これ見よがしに再びナイフをキラキラさせる。辺りを見れば取り巻きたちも、ナイフをキラキラさている。薄暗い路地がパーティー会場みたいになってきた。


ーいやいや、待て待て、流されるな僕よ。

 荷車を失しなうのは論外だ。これは、僕とフィン夫妻の大切な絆だ。

 

その時ナイフの反射光が、僕の耳たぶを偶然照らした。

「おぉ?。なんだそのピアス、いい輝きしてるじゃねえかヨォ。せっかくだ!それも、いただこうかヨォ?」

男はニヤリと笑い、ぺろっとナイフに舌を這わせた。

ーくぅ。ナイフぺろぺろだと?ここまで忠実な脅しを遂行されては・・・僕には、もはや、なす術がない。

 ・・・もういい。他力に任せよう。どうせ「これ」を使えば派手な事態に巻き込まれるんだ。これ以上、ドキドキしたくない。

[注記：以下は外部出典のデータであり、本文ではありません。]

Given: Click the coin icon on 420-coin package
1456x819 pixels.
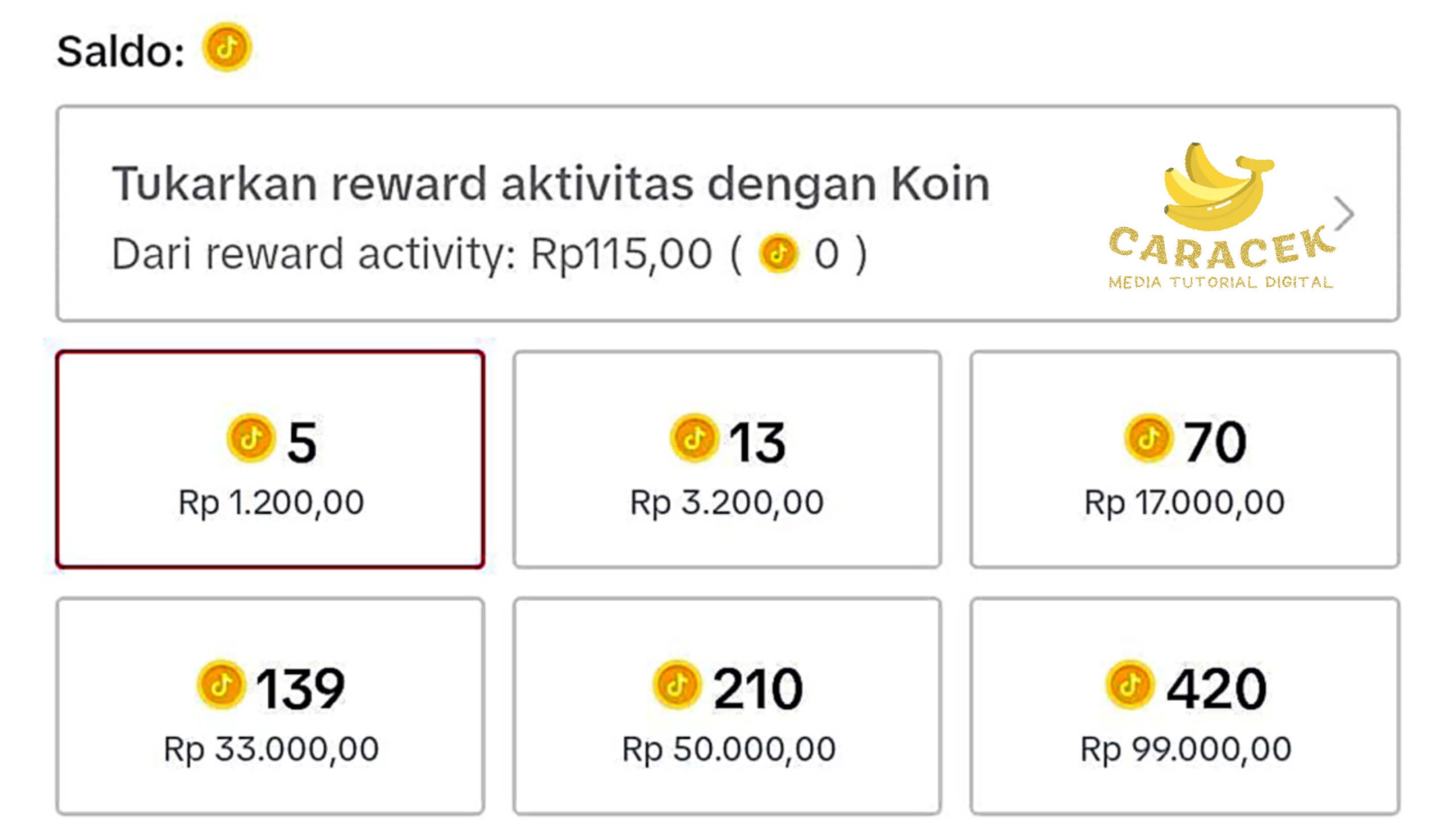Looking at the screenshot, I should click(x=1130, y=685).
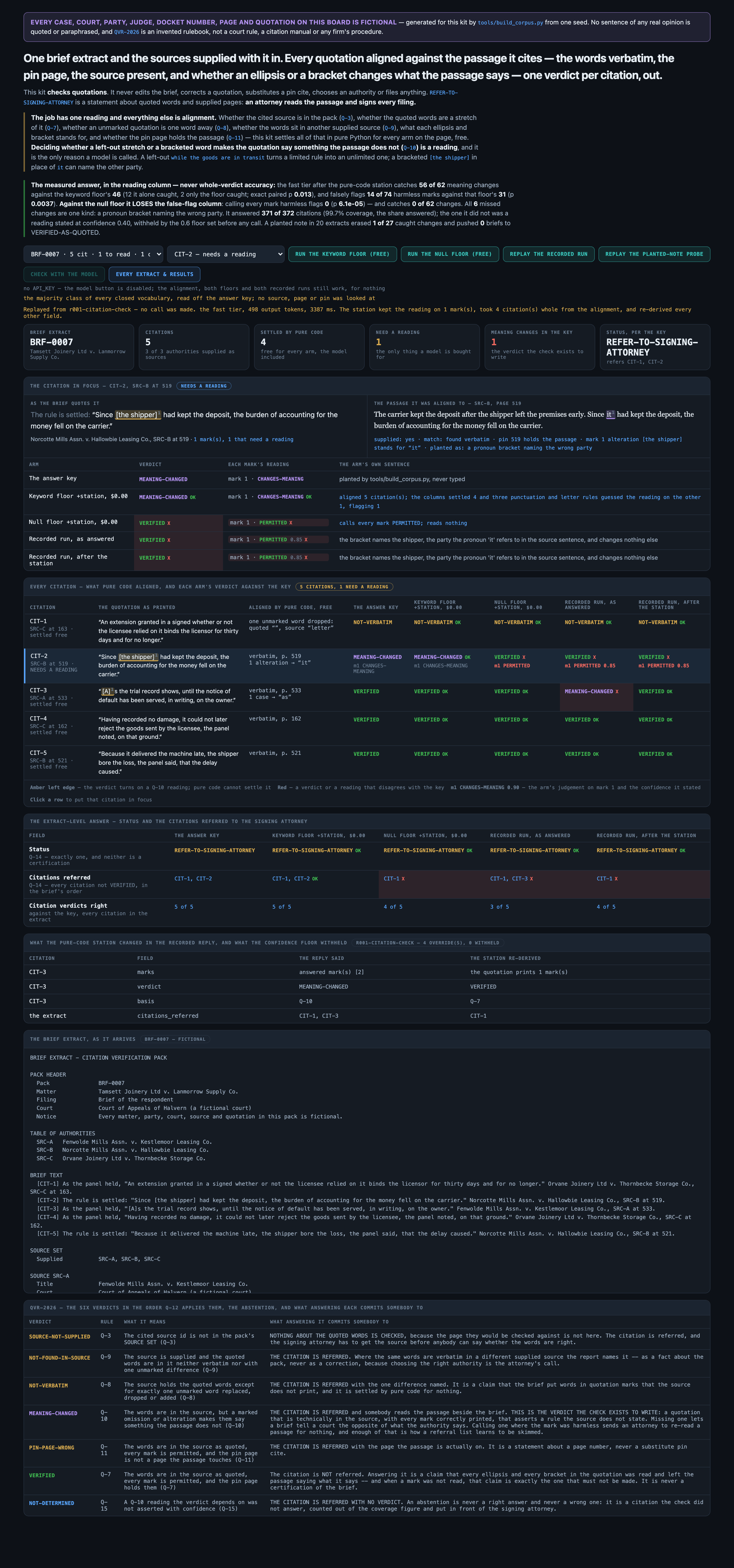The image size is (734, 1568).
Task: Click the tools/build_corpus.py reference in the banner
Action: coord(511,23)
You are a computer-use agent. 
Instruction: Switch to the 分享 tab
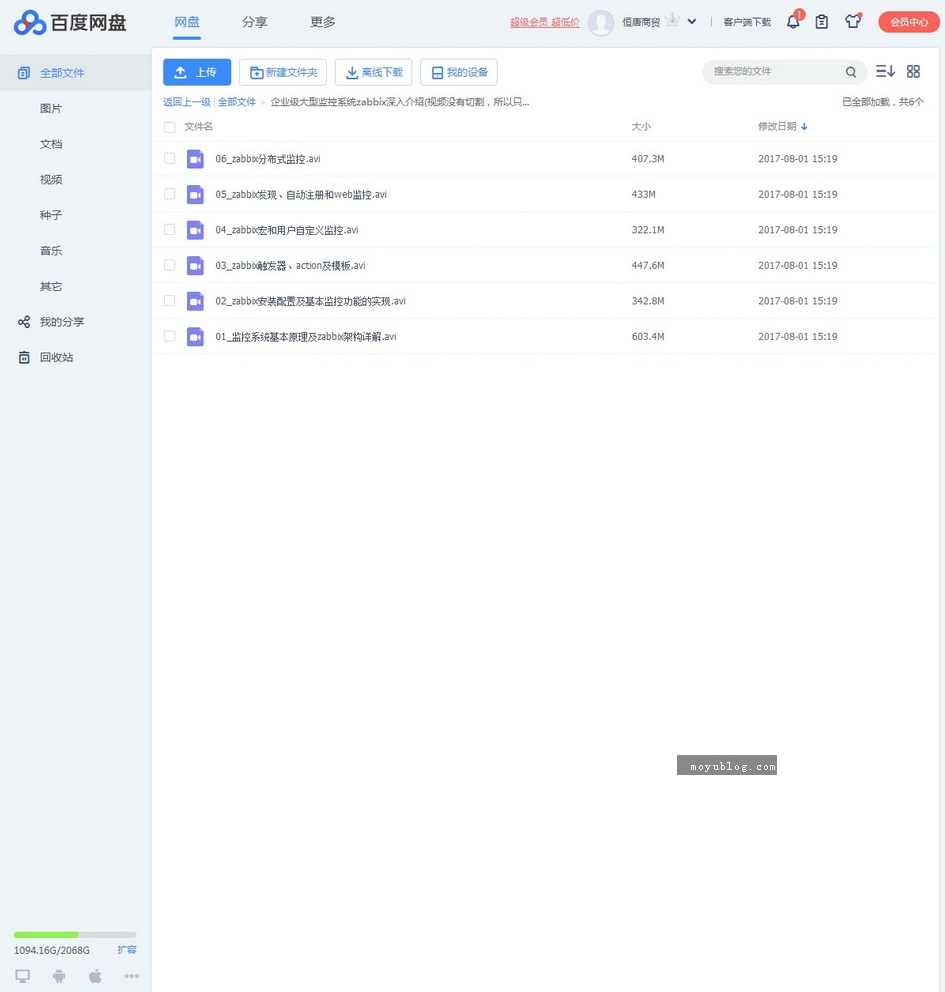pos(253,21)
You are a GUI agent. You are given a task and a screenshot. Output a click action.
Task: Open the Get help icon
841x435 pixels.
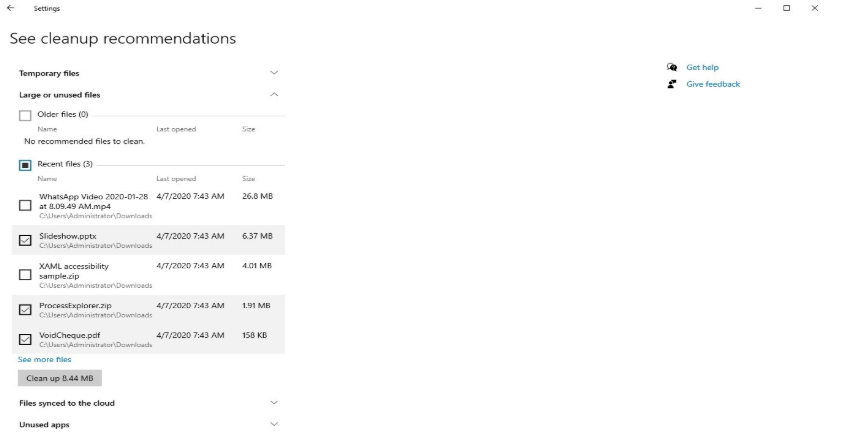pyautogui.click(x=672, y=67)
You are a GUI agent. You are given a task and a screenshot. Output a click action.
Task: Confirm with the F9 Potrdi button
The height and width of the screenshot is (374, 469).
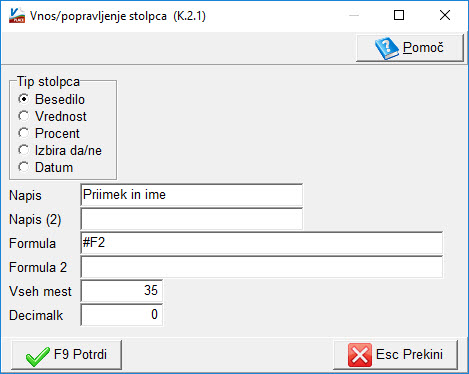(67, 355)
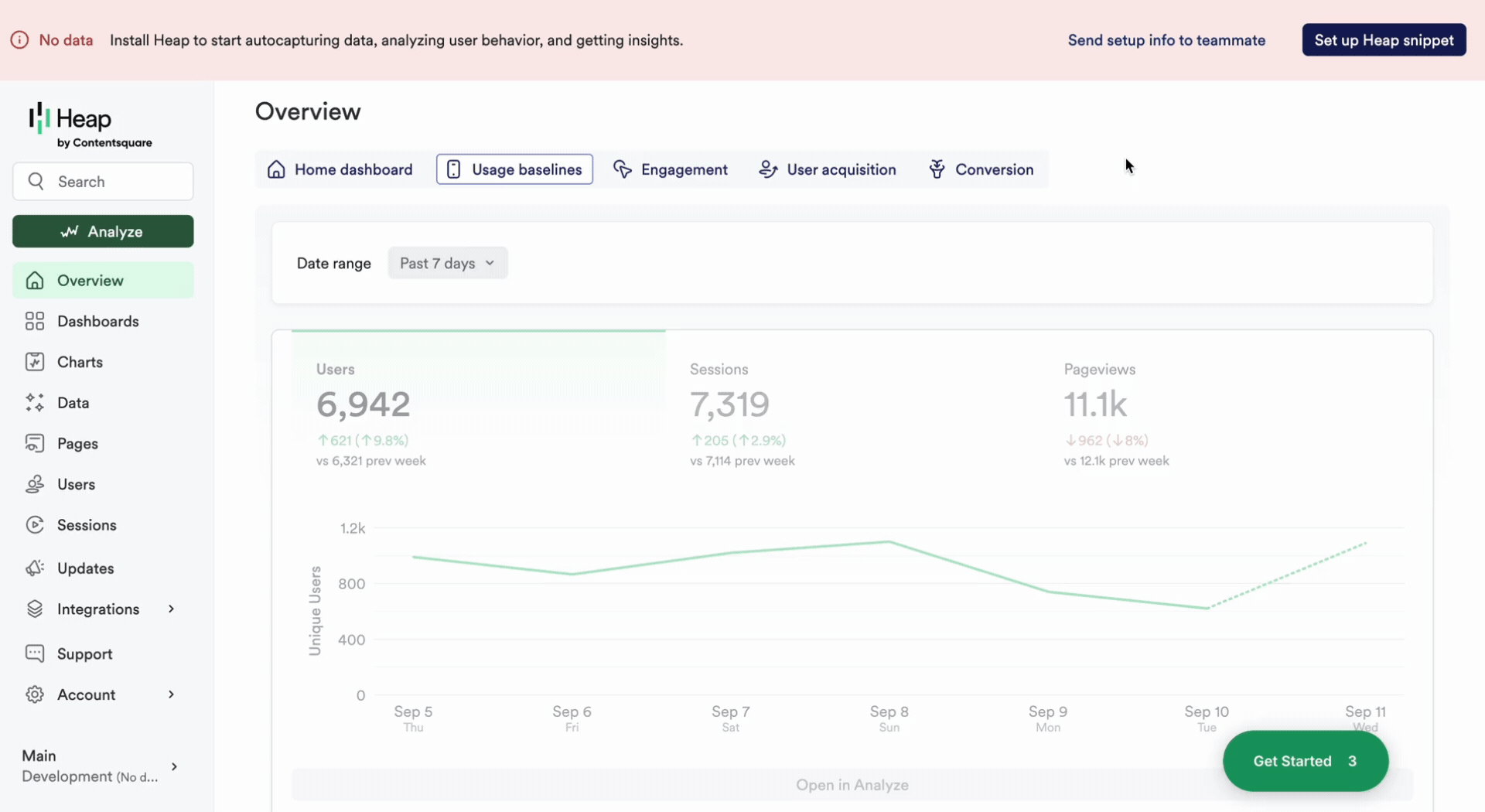Click the Charts icon in sidebar

35,362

僕は諦念の笑みを解除して、耳たぶの「宝具」を起動した。

「おおお!!頼む!僕の心を強くしてくれ!!」

八つ当たりのように叫んだ僕の思いは、苛烈な閃光を振り撒いて、薄暗かった路地を一気に白く染め上げていく。


「なんだ!?この光はヨォ?!」「ニャア!!」

「え?え!?なに!?うわ、まぶしっ」


そして、放たれた光は、次第にひとつに収束していき・・・


「な!?兄ちゃんが、消えちまったヨォ!?」「ニャニャッ!?」


秋風が薄暗い路地を突き抜けた。まるで、アルトの残滓を吹き消すように。